Stored data:
★ ★ ★ ★ ★

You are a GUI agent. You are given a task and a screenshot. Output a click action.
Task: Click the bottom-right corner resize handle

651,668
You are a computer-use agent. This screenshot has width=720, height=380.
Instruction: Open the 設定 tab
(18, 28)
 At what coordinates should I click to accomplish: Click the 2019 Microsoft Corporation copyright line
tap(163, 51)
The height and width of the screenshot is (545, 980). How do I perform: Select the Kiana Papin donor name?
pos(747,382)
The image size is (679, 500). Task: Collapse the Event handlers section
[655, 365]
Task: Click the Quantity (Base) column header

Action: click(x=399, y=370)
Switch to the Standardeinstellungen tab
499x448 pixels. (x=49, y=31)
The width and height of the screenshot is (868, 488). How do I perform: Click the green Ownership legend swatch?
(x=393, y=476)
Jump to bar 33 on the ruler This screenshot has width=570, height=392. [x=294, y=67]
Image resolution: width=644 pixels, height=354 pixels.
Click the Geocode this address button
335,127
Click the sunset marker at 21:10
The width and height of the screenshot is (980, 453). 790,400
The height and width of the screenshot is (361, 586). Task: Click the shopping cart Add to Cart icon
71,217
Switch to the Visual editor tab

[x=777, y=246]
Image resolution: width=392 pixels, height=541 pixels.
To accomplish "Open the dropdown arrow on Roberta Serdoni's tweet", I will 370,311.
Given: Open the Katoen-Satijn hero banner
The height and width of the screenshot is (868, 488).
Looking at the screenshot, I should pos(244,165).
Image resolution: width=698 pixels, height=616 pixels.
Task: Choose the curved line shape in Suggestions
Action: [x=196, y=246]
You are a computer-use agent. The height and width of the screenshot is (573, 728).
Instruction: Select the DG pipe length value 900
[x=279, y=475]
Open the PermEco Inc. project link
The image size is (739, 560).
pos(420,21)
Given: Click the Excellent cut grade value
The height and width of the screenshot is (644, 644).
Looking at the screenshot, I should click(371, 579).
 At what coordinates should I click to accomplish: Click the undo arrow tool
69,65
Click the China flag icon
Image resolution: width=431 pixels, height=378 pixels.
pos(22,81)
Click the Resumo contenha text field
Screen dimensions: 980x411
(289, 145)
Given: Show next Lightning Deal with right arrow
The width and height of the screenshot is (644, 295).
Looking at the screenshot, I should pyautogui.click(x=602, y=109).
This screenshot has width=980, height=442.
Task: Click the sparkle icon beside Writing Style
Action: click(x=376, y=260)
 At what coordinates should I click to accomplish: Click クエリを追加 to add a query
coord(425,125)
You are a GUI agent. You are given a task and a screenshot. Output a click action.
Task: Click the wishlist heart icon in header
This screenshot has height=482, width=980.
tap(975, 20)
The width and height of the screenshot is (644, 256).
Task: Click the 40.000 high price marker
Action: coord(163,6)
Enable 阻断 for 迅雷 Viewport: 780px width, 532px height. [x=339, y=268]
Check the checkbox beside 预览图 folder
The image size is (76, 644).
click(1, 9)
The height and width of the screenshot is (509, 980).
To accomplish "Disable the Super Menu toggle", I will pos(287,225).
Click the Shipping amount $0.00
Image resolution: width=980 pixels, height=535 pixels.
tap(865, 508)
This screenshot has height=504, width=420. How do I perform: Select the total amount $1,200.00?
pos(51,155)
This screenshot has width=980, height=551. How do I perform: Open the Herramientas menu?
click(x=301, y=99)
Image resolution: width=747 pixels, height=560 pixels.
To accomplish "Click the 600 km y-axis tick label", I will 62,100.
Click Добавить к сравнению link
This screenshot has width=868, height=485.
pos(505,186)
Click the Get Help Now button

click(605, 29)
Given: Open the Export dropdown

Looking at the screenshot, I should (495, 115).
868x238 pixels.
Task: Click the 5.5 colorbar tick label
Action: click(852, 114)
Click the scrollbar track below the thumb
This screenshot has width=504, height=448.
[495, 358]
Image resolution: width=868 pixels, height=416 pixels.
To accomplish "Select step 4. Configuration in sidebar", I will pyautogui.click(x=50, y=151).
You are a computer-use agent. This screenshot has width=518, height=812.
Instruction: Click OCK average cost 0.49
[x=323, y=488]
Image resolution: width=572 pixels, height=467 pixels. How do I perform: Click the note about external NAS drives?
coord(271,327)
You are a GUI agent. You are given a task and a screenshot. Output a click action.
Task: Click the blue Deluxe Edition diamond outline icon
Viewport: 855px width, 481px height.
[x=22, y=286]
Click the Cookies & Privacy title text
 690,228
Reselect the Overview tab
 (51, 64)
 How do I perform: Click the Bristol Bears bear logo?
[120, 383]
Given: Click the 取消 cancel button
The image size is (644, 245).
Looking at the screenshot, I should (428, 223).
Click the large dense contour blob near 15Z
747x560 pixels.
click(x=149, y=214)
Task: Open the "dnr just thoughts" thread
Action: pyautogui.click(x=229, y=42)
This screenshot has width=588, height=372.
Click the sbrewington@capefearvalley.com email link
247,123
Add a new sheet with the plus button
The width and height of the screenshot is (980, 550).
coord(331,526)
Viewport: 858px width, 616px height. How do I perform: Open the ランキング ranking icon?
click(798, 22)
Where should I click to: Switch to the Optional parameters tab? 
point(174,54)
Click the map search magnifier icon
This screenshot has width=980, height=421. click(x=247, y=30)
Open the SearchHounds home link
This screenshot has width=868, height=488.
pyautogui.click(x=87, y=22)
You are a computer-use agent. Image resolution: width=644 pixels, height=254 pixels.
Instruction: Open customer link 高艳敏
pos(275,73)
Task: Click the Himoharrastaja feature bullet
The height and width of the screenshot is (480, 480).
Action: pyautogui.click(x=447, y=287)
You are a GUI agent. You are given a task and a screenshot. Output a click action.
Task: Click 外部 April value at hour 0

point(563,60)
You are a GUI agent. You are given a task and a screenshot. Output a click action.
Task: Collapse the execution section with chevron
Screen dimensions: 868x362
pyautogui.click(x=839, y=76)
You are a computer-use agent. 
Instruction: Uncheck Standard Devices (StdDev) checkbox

★ ★ ★ ★ ★

Would you please write out all the entries exactly?

You are a GUI agent. You are given a task and a screenshot. Output a click action.
Task: Click the bottom-right corner resize handle

651,668
You are a computer-use agent. This screenshot has width=720, height=380.
Instruction: Open the 設定 tab
(18, 28)
 At what coordinates should I click to accomplish: Click the 2019 Microsoft Corporation copyright line
tap(163, 51)
The height and width of the screenshot is (545, 980). How do I perform: Select the Kiana Papin donor name?
pos(747,382)
The image size is (679, 500). Task: Collapse the Event handlers section
[655, 365]
Task: Click the Quantity (Base) column header

Action: click(x=399, y=370)
Switch to the Standardeinstellungen tab
499x448 pixels. (x=49, y=31)
The width and height of the screenshot is (868, 488). How do I perform: Click the green Ownership legend swatch?
(x=393, y=476)
Jump to bar 33 on the ruler This screenshot has width=570, height=392. [x=294, y=67]
Image resolution: width=644 pixels, height=354 pixels.
Click the Geocode this address button
335,127
Click the sunset marker at 21:10
The width and height of the screenshot is (980, 453). 790,400
The height and width of the screenshot is (361, 586). Task: Click the shopping cart Add to Cart icon
71,217
Switch to the Visual editor tab

[x=777, y=246]
Image resolution: width=392 pixels, height=541 pixels.
To accomplish "Open the dropdown arrow on Roberta Serdoni's tweet", I will 370,311.
Given: Open the Katoen-Satijn hero banner
The height and width of the screenshot is (868, 488).
Looking at the screenshot, I should pos(244,165).
Image resolution: width=698 pixels, height=616 pixels.
Task: Choose the curved line shape in Suggestions
Action: [x=196, y=246]
You are a computer-use agent. The height and width of the screenshot is (573, 728).
Instruction: Select the DG pipe length value 900
[x=279, y=475]
Open the PermEco Inc. project link
The image size is (739, 560).
pos(420,21)
Given: Click the Excellent cut grade value
The height and width of the screenshot is (644, 644).
Looking at the screenshot, I should click(371, 579).
 At what coordinates should I click to accomplish: Click the undo arrow tool
69,65
Click the China flag icon
Image resolution: width=431 pixels, height=378 pixels.
pos(22,81)
Click the Resumo contenha text field
Screen dimensions: 980x411
(289, 145)
Given: Show next Lightning Deal with right arrow
The width and height of the screenshot is (644, 295).
Looking at the screenshot, I should pyautogui.click(x=602, y=109).
This screenshot has width=980, height=442.
Task: Click the sparkle icon beside Writing Style
Action: click(x=376, y=260)
 At what coordinates should I click to accomplish: Click クエリを追加 to add a query
coord(425,125)
You are a GUI agent. You are given a task and a screenshot. Output a click action.
Task: Click the wishlist heart icon in header
This screenshot has height=482, width=980.
tap(975, 20)
The width and height of the screenshot is (644, 256).
Task: Click the 40.000 high price marker
Action: coord(163,6)
Enable 阻断 for 迅雷 Viewport: 780px width, 532px height. [x=339, y=268]
Check the checkbox beside 预览图 folder
The image size is (76, 644).
click(1, 9)
The height and width of the screenshot is (509, 980).
To accomplish "Disable the Super Menu toggle", I will pos(287,225).
Click the Shipping amount $0.00
Image resolution: width=980 pixels, height=535 pixels.
tap(865, 508)
This screenshot has height=504, width=420. How do I perform: Select the total amount $1,200.00?
pos(51,155)
This screenshot has width=980, height=551. How do I perform: Open the Herramientas menu?
click(x=301, y=99)
Image resolution: width=747 pixels, height=560 pixels.
To accomplish "Click the 600 km y-axis tick label", I will 62,100.
Click Добавить к сравнению link
This screenshot has width=868, height=485.
pos(505,186)
Click the Get Help Now button

click(605, 29)
Given: Open the Export dropdown

Looking at the screenshot, I should (495, 115).
868x238 pixels.
Task: Click the 5.5 colorbar tick label
Action: click(852, 114)
Click the scrollbar track below the thumb
This screenshot has width=504, height=448.
[495, 358]
Image resolution: width=868 pixels, height=416 pixels.
To accomplish "Select step 4. Configuration in sidebar", I will pyautogui.click(x=50, y=151).
You are a computer-use agent. This screenshot has width=518, height=812.
Instruction: Click OCK average cost 0.49
[x=323, y=488]
Image resolution: width=572 pixels, height=467 pixels. How do I perform: Click the note about external NAS drives?
coord(271,327)
You are a GUI agent. You are given a task and a screenshot. Output a click action.
Task: Click the blue Deluxe Edition diamond outline icon
Viewport: 855px width, 481px height.
[x=22, y=286]
Click the Cookies & Privacy title text
 690,228
Reselect the Overview tab
 (51, 64)
 How do I perform: Click the Bristol Bears bear logo?
[120, 383]
Given: Click the 取消 cancel button
The image size is (644, 245).
Looking at the screenshot, I should (428, 223).
Click the large dense contour blob near 15Z
747x560 pixels.
click(x=149, y=214)
Task: Open the "dnr just thoughts" thread
Action: pyautogui.click(x=229, y=42)
This screenshot has width=588, height=372.
Click the sbrewington@capefearvalley.com email link
247,123
Add a new sheet with the plus button
The width and height of the screenshot is (980, 550).
coord(331,526)
Viewport: 858px width, 616px height. How do I perform: Open the ランキング ranking icon?
click(798, 22)
Where should I click to: Switch to the Optional parameters tab? 
point(174,54)
Click the map search magnifier icon
This screenshot has width=980, height=421. click(x=247, y=30)
Open the SearchHounds home link
This screenshot has width=868, height=488.
pyautogui.click(x=87, y=22)
You are a computer-use agent. Image resolution: width=644 pixels, height=254 pixels.
Instruction: Open customer link 高艳敏
pos(275,73)
Task: Click the Himoharrastaja feature bullet
The height and width of the screenshot is (480, 480).
Action: pyautogui.click(x=447, y=287)
You are a GUI agent. You are given a task and a screenshot. Output a click action.
Task: Click 外部 April value at hour 0

point(563,60)
You are a GUI agent. You are given a task and a screenshot. Output a click action.
Task: Collapse the execution section with chevron
Screen dimensions: 868x362
pyautogui.click(x=839, y=76)
You are a computer-use agent. 
Instruction: Uncheck Standard Devices (StdDev) checkbox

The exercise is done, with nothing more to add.